Ocultar artículo Leer artículo completo
A media mañana, cuando el sol ya ha pasado por encima de las lomas que rodean el valle, Zaratamo suena a pasos sobre acera, a alguna puerta metálica que se abre en una nave cercana y al murmullo constante del Nervión no muy lejos. Entre calles tranquilas y caseríos dispersos, el pueblo se mueve a otro ritmo que el del Bilbao que queda a pocos kilómetros.
Aquí no hay un casco histórico grande ni una sucesión de monumentos. Lo que hay es un núcleo pequeño, barrios repartidos en las laderas y esa mezcla tan común en el Gran Bilbao: industria a un lado del valle y, en cuanto levantas un poco la vista, prados y monte.

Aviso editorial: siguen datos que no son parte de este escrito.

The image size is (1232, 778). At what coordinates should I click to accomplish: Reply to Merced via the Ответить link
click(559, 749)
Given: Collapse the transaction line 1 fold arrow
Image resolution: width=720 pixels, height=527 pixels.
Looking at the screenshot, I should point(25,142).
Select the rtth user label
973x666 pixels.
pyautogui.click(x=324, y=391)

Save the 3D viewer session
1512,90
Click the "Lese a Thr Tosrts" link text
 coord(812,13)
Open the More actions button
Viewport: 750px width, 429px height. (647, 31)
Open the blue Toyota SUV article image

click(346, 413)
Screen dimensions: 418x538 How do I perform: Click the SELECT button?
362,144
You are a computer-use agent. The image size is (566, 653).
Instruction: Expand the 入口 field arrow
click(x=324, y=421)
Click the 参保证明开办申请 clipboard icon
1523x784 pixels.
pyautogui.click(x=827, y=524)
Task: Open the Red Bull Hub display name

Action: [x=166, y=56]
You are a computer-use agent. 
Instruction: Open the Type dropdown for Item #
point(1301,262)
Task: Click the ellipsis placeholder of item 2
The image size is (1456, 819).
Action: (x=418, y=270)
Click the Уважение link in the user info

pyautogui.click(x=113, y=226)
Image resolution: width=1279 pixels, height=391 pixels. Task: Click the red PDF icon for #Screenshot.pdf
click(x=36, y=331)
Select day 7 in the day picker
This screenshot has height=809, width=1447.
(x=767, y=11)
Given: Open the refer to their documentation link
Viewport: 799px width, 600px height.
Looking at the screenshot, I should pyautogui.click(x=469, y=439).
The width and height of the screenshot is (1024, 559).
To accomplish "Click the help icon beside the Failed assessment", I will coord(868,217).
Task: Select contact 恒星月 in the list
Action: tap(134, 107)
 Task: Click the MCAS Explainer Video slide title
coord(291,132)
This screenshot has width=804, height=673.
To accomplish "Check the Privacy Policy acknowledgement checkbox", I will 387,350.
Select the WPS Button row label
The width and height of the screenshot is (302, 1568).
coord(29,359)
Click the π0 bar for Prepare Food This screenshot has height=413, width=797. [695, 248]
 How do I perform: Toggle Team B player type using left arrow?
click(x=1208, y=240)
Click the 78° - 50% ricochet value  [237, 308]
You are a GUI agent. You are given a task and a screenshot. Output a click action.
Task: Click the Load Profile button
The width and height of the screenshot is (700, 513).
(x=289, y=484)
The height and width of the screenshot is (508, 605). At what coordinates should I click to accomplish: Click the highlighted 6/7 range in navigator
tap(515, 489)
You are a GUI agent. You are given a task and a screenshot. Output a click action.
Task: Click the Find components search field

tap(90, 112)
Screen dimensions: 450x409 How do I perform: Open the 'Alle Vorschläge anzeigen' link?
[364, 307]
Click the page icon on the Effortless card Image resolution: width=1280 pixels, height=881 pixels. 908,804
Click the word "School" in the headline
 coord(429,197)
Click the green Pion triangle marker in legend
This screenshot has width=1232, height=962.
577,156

La iglesia de San Pedro y el pequeño centro del pueblo
El punto más reconocible del núcleo es la iglesia de San Pedro, alrededor de la cual se abre una plaza sencilla donde a ciertas horas se juntan vecinos a charlar. La piedra clara de la fachada cambia bastante según el día: gris mate cuando el cielo está cerrado, más cálida cuando entra algo de sol por el valle.
Las calles cercanas —Elexalde, Zubiaurre y otras que suben ligeramente hacia los barrios— tienen casas bajas, algunas con balcones de hierro y macetas que en primavera empiezan a llenar de color las fachadas. No es un lugar de grandes paseos urbanos; en diez o quince minutos se recorre el centro sin prisa.
Caminos que suben hacia el monte
Lo interesante aparece cuando se empieza a subir por las pistas y carreteras secundarias que salen del núcleo. Enseguida cambian los sonidos: menos coches, más viento moviendo la hierba y, según la época, algún cencerro lejano.
Los caminos atraviesan prados cercados y zonas de bosque bajo. Aquí siguen funcionando algunos caseríos y pequeñas explotaciones ganaderas, así que es normal ver vacas pastando cerca de la pista o montones de hierba recién segada en verano.
La señalización no siempre es abundante. Si te gusta caminar, conviene mirar el recorrido antes o llevar el móvil con mapa, porque muchos cruces conectan con barrios dispersos o con pistas forestales.
Pedalear por carreteras tranquilas
Las carreteras locales que rodean Zaratamo se usan bastante para salir en bici desde Bilbao o desde los pueblos cercanos. No son puertos largos, pero sí tienen repechos cortos que obligan a levantarse del sillín durante unos minutos.
A cambio, hay tramos donde apenas pasa tráfico y donde lo único que se oye es el zumbido de las ruedas sobre el asfalto y los pájaros en los bordes del bosque.
Fiestas y vida local
Las celebraciones ligadas a San Pedro suelen concentrar buena parte de la vida festiva del pueblo a finales de junio. Durante esos días la plaza cambia de aspecto: música, cuadrillas reunidas y actividades que organizan las asociaciones locales.
El resto del año la actividad es mucho más tranquila. Zaratamo funciona sobre todo como lugar donde vive la gente que trabaja en el entorno del Gran Bilbao.
Cuánto tiempo dedicarle
Zaratamo no requiere un día entero de visita. Con una hora o dos basta para recorrer el centro y asomarse a alguno de los caminos que suben hacia el monte.
Si vienes en coche, lo más práctico es aparcar cerca del núcleo y moverte andando un rato. Y si el día ha sido lluvioso —algo bastante habitual en Bizkaia— mejor traer calzado con suela firme: varias pistas se vuelven resbaladizas cuando el barro aparece.
Más que buscar grandes atracciones, aquí lo interesante es fijarse en lo que ocurre alrededor: el cambio de luz en las laderas al caer la tarde, el olor húmedo de la hierba después de llover o el silencio que llega cuando te alejas un poco de la carretera del valle. Un pequeño paréntesis a pocos minutos de Bilbao.